4) Contextualizado esses aspectos, então, vislumbra-se que o Organismo possa fomentar processos de duas naturezas: favoráveis ou agressivos ao funcionamento do conjunto de suas relacionabilidades, em outras palavras, congruentes ou incongruentes às suas possibilidades concretas de manejo. Estas relações que um dado Organismo participa, eventualmente, podem atentar contra esse funcionamento global em rede de vida. Trata-se, fundamentalmente, de uma adesão de uma parcela isolada do Organismo para vir a manifestar certa e tão somente aquela atividade específica, ainda que a eventualidade de tal expressão incorra em fragmentação de um número significativo de redes de suporte e interrelacionabilidades com o Organismo como um todo. É uma adesão, em outras palavras, que elege suspender o grau de abertura e fluxo do Organismo, para torna-lo um sistema fechado que orbita em torno de eixos particulares. A natureza desses eixos de restrição impostos ao funcionamento irão caracterizar InCongruências ao nível da AutoRegulação, ou da Atualização, ou da Formatividade - em algumas vezes, de colapso generalizado, aos três níveis do Organismo, concomitantemente. Ao contrário, a Teoria informa que o Organismo tenciona ao crescimento na medida em que os três eixos estejam alinhados, de modo que o Organismo constitua-se como um CAMPO de mediação complexa para fluxos, interações e processos da vida. Diria-se como uma atitude ou intervenção incongruente aquela que obsta ou cessa uma possibilidade ou um conjunto de fluxos e interações organísmicas, interações que favoreçam a interdinâmica do sistema como um todo, das interações e trocas entre todos os seus organismos.

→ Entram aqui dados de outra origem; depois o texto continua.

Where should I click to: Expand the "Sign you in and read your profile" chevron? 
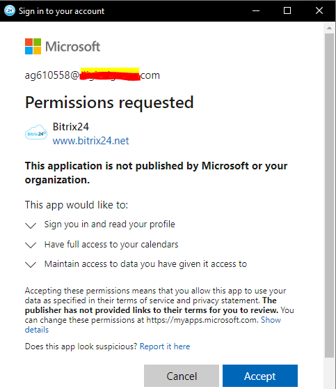coord(31,225)
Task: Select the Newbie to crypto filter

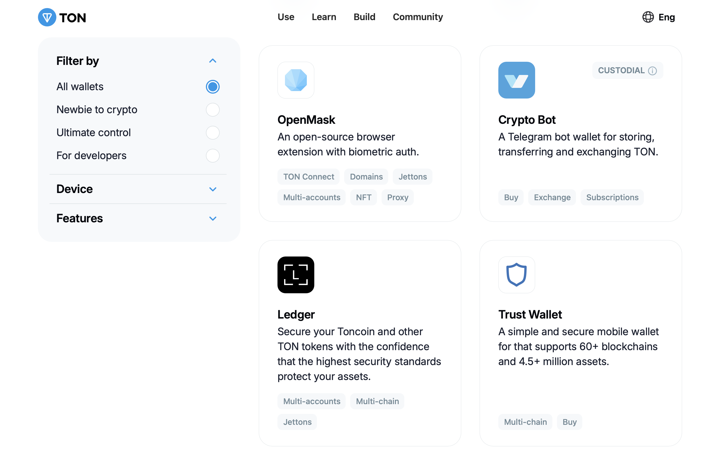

Uma próxima discussão é a que distingue essa análise para o Organismo de um indivíduo particular, e o conjunto de relações que ele traz para sua constituição, manutenção, regulação, crescimento etc... e o Organismo de vários indivíduos reúnidos, e a mediação do conjunto de fatores e variáveis implicadas.

Thich Nhat Hahn: "... o ritmo do meu coração é o nascimento e a morte de tudo que está vivo..." (do poema "Please, Call Me By My True Names")
. Sugestão de vídeo, que poderia se chamar Organismo-Mundo...?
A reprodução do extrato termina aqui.